For years, while Megan was attending elementary school, I had a pretty set routine: After dropping her off, I'd immediately stop at the Starbucks around the corner and get a latte. Most days, I'd drive back home and go to work – unless I was stuck on something. Then, I found it helpful to just stay at Starbucks and use the HotSpot there (something about a change of scenery and getting away from the tyranny of nagging household chores, which can be a tempting way to avoid writing).
Of course, working at Starbucks has its own temptations, in the form of all the other moms who do the same thing in the morning. There were plenty of days when I ended up just gabbing with them. Then again, those impromptu kaffeeklatsches often provided new fodder for my blogs, so I like to think of them as research (and therapy).
But my life has been less orderly since we began the middle school chapter of our lives, back in September. For one thing, Megan's magnet school is six miles from home, and there are no nearby coffee joints with wi-fi. Another complication has been the lifestyle changes I began implementing over the summer (and am still trying to make permanent, with varying success). I'm talking about the horrible, restrictive weight loss diet and the clinic I must visit daily for weight counseling, as well as my thrice-weekly sessions at a local gym. I no longer have the luxury of working straight through Megan's 8:00 – 3:00 school day. On top of that, the round trip to any of those destinations and back to my house is about 20 minutes. Three or four of those in the course of a day would mean spending an hour or more just driving.
I try to minimize the driving time by combining these trips. And for two or three days in the course of the week, I simply don't go home, staying in the vicinity of the school/clinic/gym. I'm HotSpotting at Starbucks more than ever now, just not at the one where everybody knows my name.

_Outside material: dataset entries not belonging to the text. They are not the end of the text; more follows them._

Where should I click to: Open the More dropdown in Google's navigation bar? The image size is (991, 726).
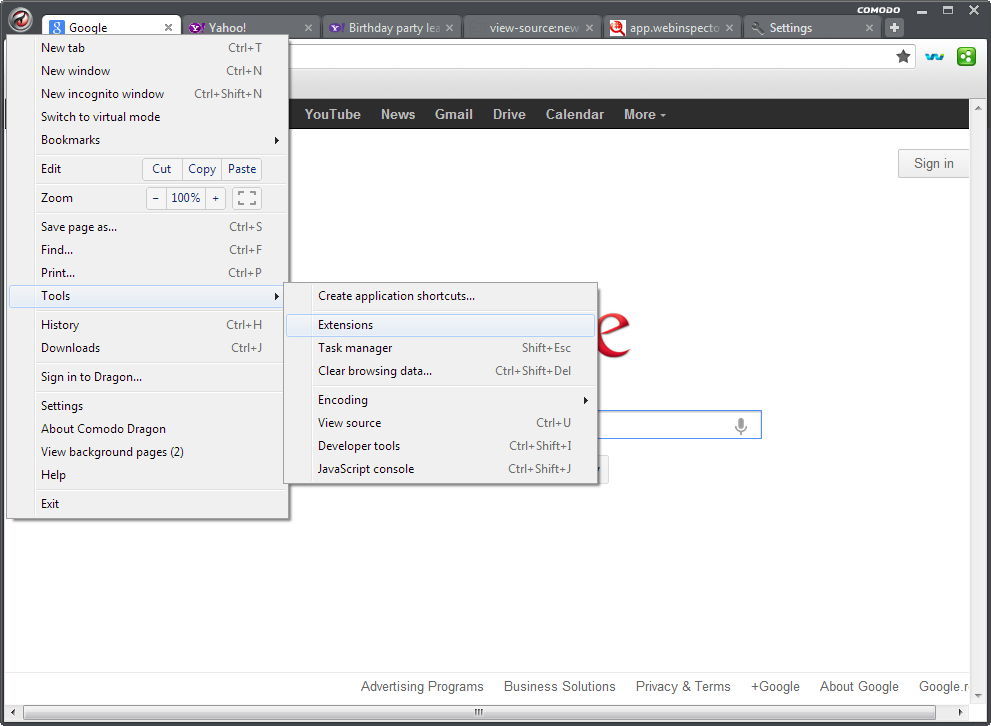pos(644,114)
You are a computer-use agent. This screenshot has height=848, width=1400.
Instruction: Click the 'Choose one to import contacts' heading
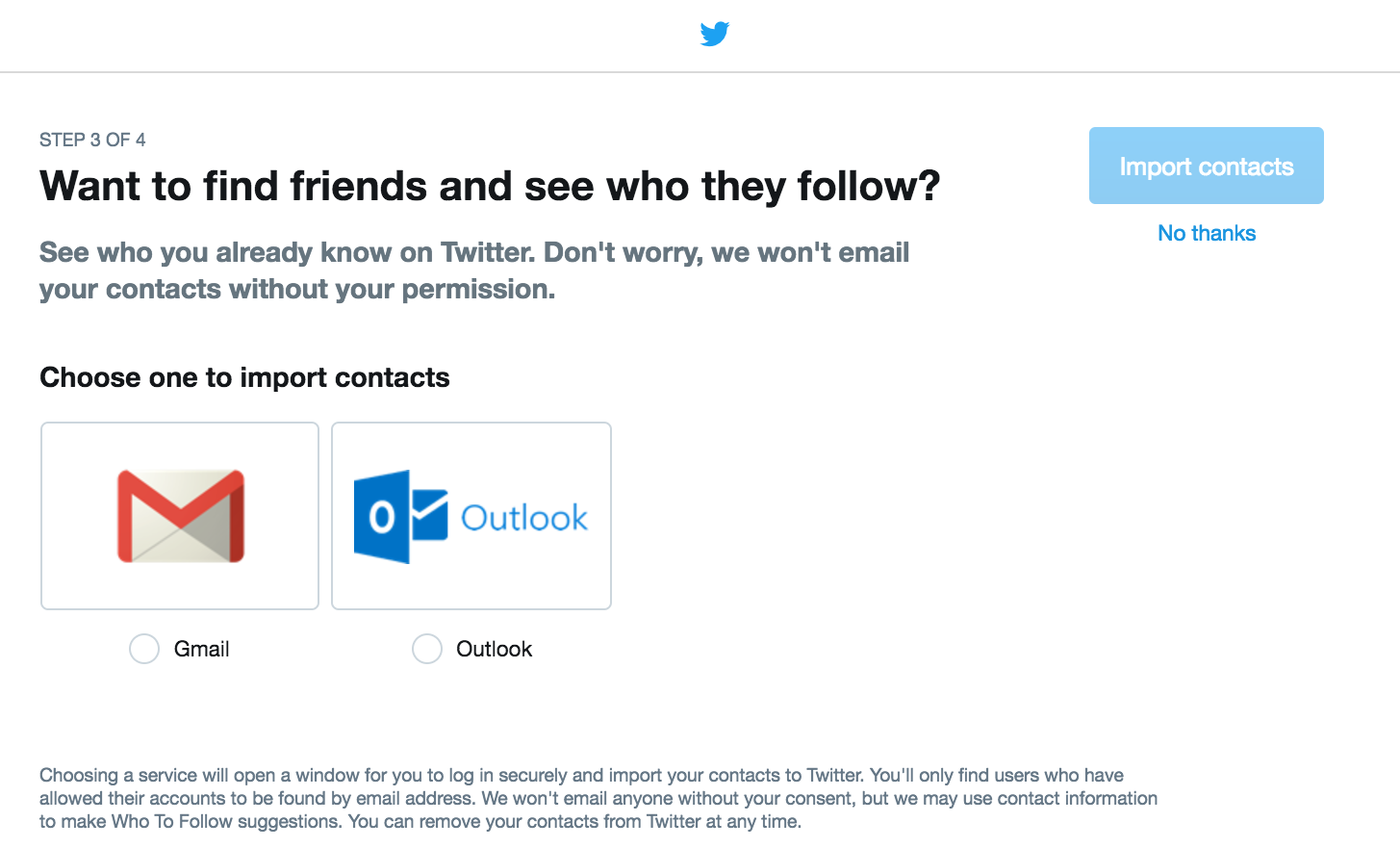[x=244, y=377]
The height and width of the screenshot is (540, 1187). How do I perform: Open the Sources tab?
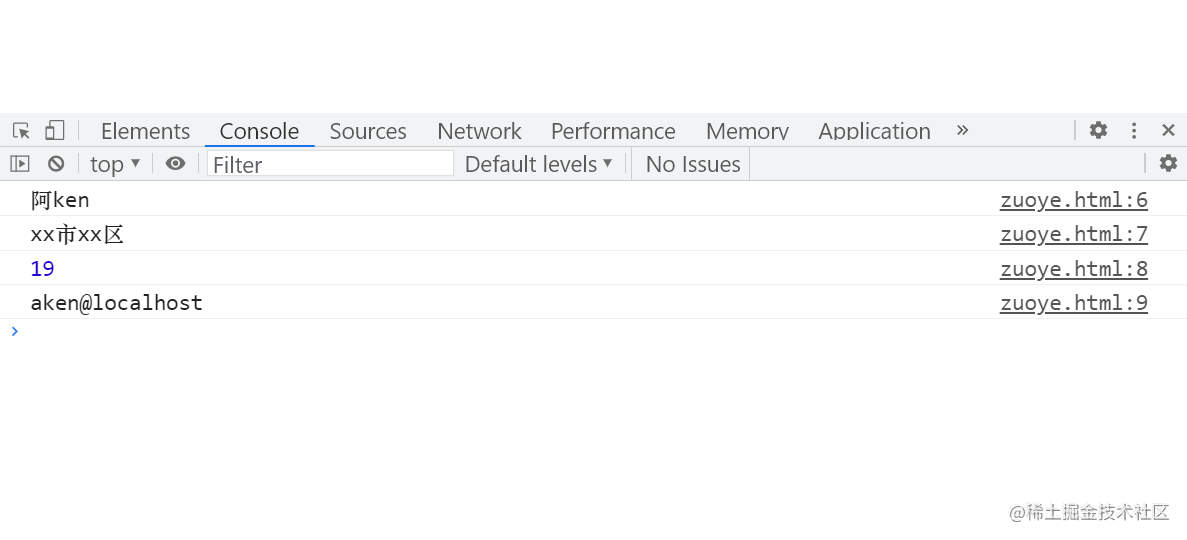368,131
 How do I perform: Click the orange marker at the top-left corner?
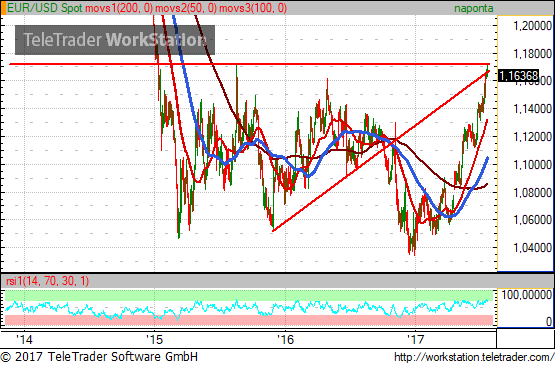click(x=3, y=8)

And so that's where I wrote Tuesday's post, lamenting about the tough start we had this week. And just moments after I finished it, my husband called.
Hubs likes to get to work really early in the morning. That's when he's most productive, because he can work in peace before everyone else arrives at his office. So our alarm goes off at 5:00 and he's kissing me goodbye by 6:00, so we don't actually get to talk until around lunchtime, when he usually calls me (unless he's having a particularly busy day).
The first topic of conversation is usually our daughter.
"I hate that she has to get up so early in the morning," he said.
I hate it, too. But for the time being, I don't see any way out of it. As long as our daughter is involved in a demanding sport like gymnastics, which requires her to train for four hours a day after school and get home after 8:00 p.m., which barely gives her enough time to eat and chill out a little before going to bed, managing her homework is going to be an issue.
I pointed out that all of Megan's teammates are in the same boat, but that most of them just stay up until the homework is done (sometimes at 11:00 p.m., which is way too late for a sixth grader). In this respect, our daughter takes after me: after a certain time of day, our brains are no longer capable of focusing on anything more involved than watching something mindless on television. But after a good night's sleep, we're fresh and energetic and can tackle the work in half the time.
At the end of the phone call, the woman sitting beside me introduced herself. "I'm sorry for listening in on your conversation," she said.
She told me she's a teacher on sabbatical, working on a Master's thesis that will prove that the kind of homework routinely assigned to young children today are beyond the abilities of kids under the age of 14.
She also told me that Mondays are the WORST day of the week to give kids a lot of work, especially the first day after a long winter break. "They need some time to get their minds back in gear," she said, adding that in her classes, she NEVER assigned Monday homework.
We chatted more about the homework issue, and how it's changed so much from when we were young. She said that it's not just anecdotal that kids are loaded down with more work today; it's a fact. It doesn't just get in the way of children's extracurricular activities, the homework load interferes with important family time as well.
She told me that her sister is a retired middle school teacher, and would often assign essays just to meet weekly grading quotas, even though she would end up having little time to actually read them. So the kids would just be graded on whether or not the work was done. "Kids can tell when an assignment is just bulls**t," she said.
And she directed to me to this site, which advocates reducing the ridiculous amount of extra work our kids are being assigned; work which is being proved IS NOT HELPING our kids learn better or more efficiently. Oddly enough, I'd seen it before. Another teacher who stops by here regularly also directed me there.
I immediately ordered Sara Bennett's book, The Case Against Homework: How Homework Is Hurting Our Children and What We Can Do About It. I am looking forward to reading it, because I'm getting tired of how much stress the homework is putting on my daughter and our entire family.
As it's been the last several weeks, the homework load on the subsequent days has been minimal. Although Megan did report to me on Wednesday that she had homework for PE.
P-E.
It was a two-sided sheet with a diagram of the major muscles in the human body. Megan was supposed to label them. Fair enough.
But then she was supposed to COLOR each muscle according to a key on the sheet.
With her limited time, she's expected to do a coloring project?
I don't believe in doing your kids' homework, but I figured this was a time when I could step in and help. I spent a half hour Wednesday night coloring.